Taking action toward your financial future

Participate in your retirement plan

3 Steps to retirement preparation

When it comes to retirement, it can be easy to think “I will get to that one day,” or “One day that will be more of a priority.” To have a better chance of reaching your retirement goals, it is important to make that “one day” today. By offering a retirement plan your employer has put you on a good path, but now it is up to you to take advantage of this important benefit. Read on for more information about the three steps you can take now to prepare for retirement.

1. ESTIMATE YOUR NEED
2. DETERMINE YOUR CONTRIBUTIONS
3. CHOOSE YOUR INVESTMENTS

1. Estimate your need

With the average life expectancy increasing, uncertainty around Social Security, rising healthcare costs and inflation continuing to erode the purchasing power of your money, participating in your retirement plan is more important than ever.

The amount you need in retirement income could play a significant role in reaching your future financial goals. It is important to take the time to look at your specific situation and retirement income needs before determining how much to contribute to your retirement account.

All individuals are fictitious and all numeric examples are hypothetical. These hypothetical investment returns are for educational purposes only and are not indicative of any particular investment or performance. Hypothetical returns assume reinvestment of earnings. Actual returns or principal value will vary. Balances shown are before reduction for taxes.

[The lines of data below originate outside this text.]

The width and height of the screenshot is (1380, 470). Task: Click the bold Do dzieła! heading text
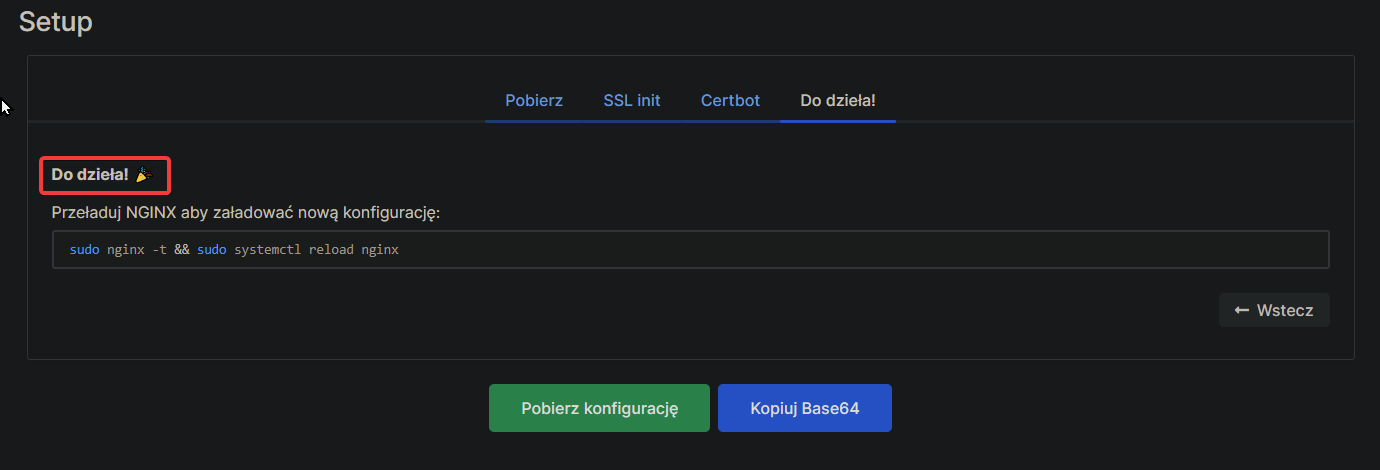pyautogui.click(x=90, y=175)
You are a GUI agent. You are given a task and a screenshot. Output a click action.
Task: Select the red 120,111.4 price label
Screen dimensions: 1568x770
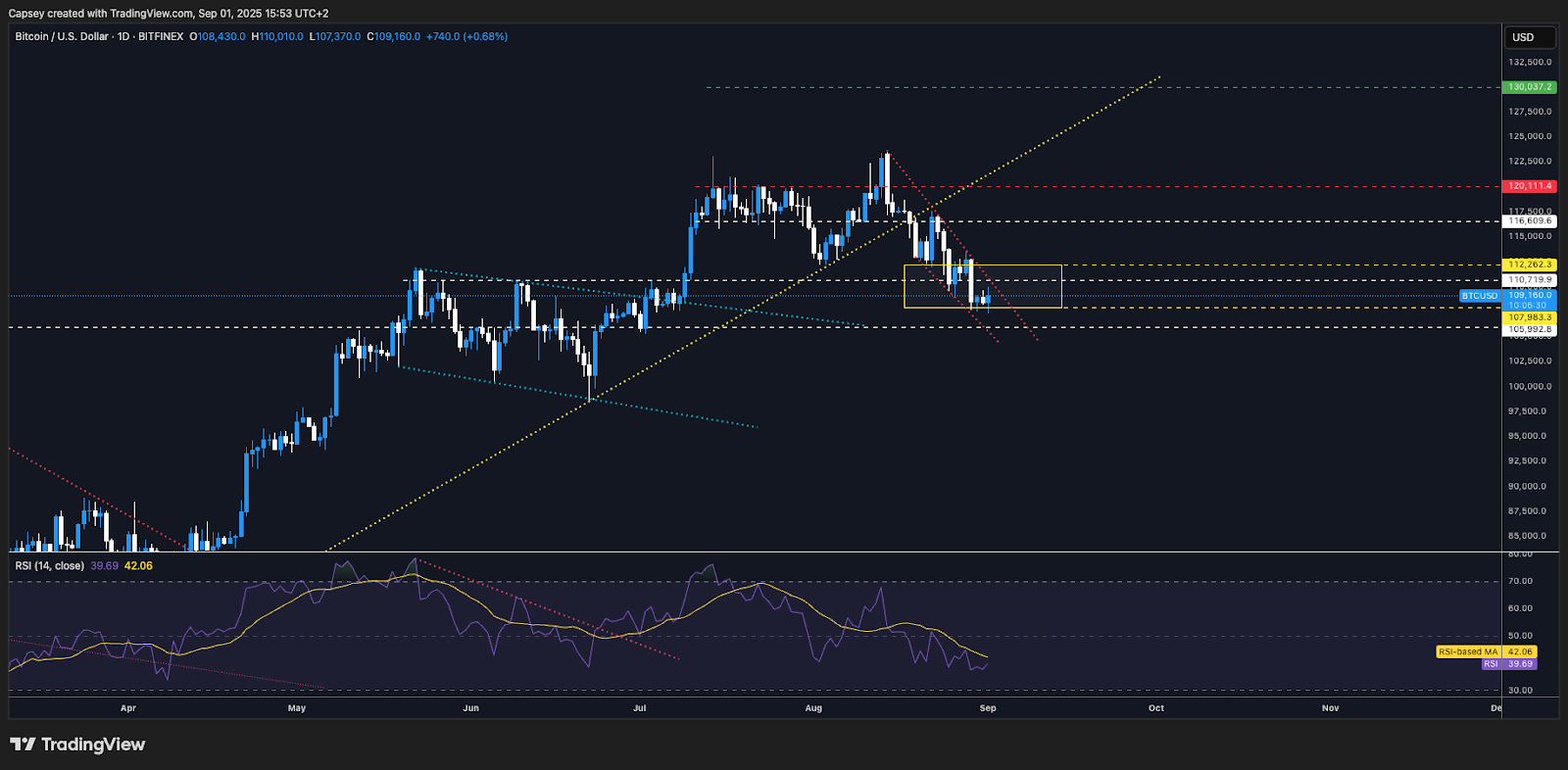1529,186
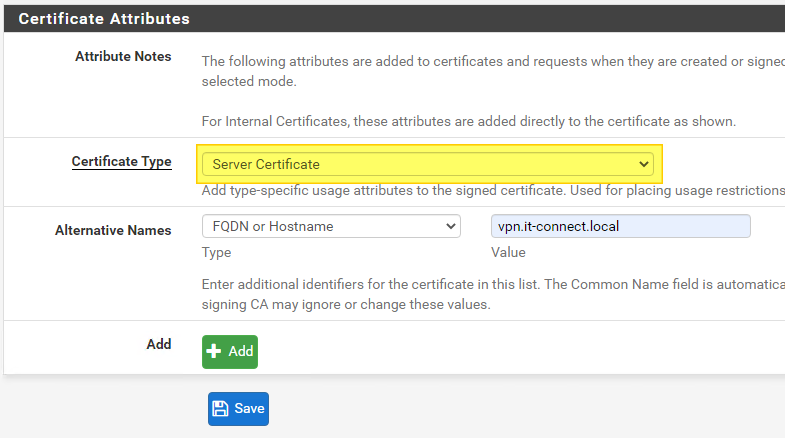
Task: Click the Attribute Notes label
Action: tap(123, 57)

Determine a suitable amount for your situation by using the “Retirement Income Strategy” tool.

INCOME STRATEGY TOOL

THE COST OF WAITING

It is important that you start preparing to reach your retirement income goals early, because waiting even one year can make a big difference.

David
David
Age 25
$1,500 annual contribution

Assumptions:
  • Earns $30,000/year
  • Will retire at age 65
  • 6% rate of return
Total at age 65 if contributions begin at:
  • age 25 = $246,072
  • age 26 = $230,643
Cost of waiting one year:
$15,429 total contribution
Lisa
Lisa
Age 40
$3,000 annual contribution

Assumptions:
  • Earns $50,000/year
  • Will retire at age 65
  • 6% rate of return
Total at age 65 if contributions begin at:
  • age 40 = $174,469
  • age 41 = $161,594
Cost of waiting one year:
$12,875 total contribution

2. Determine your contributions

It is a smart idea to participate in your retirement plan as soon as possible. If you start contributing right away, your account may have more time to grow or weather ups and downs.

Your retirement plan contributions The money you contribute to your retirement account is automatically deducted from your paycheck — before taxes are taken out. It goes directly into your retirement account, so your paycheck is actually less than it would have been. This means you are paying less in current income taxes for the year. This can help reduce the impact of contributing to your retirement plan on your take-home pay.

Put tax deferral to work for you Tax deferral simply means the contributions to your retirement plan are not currently taxed. You are putting off paying taxes on that money until you withdraw it from your retirement account.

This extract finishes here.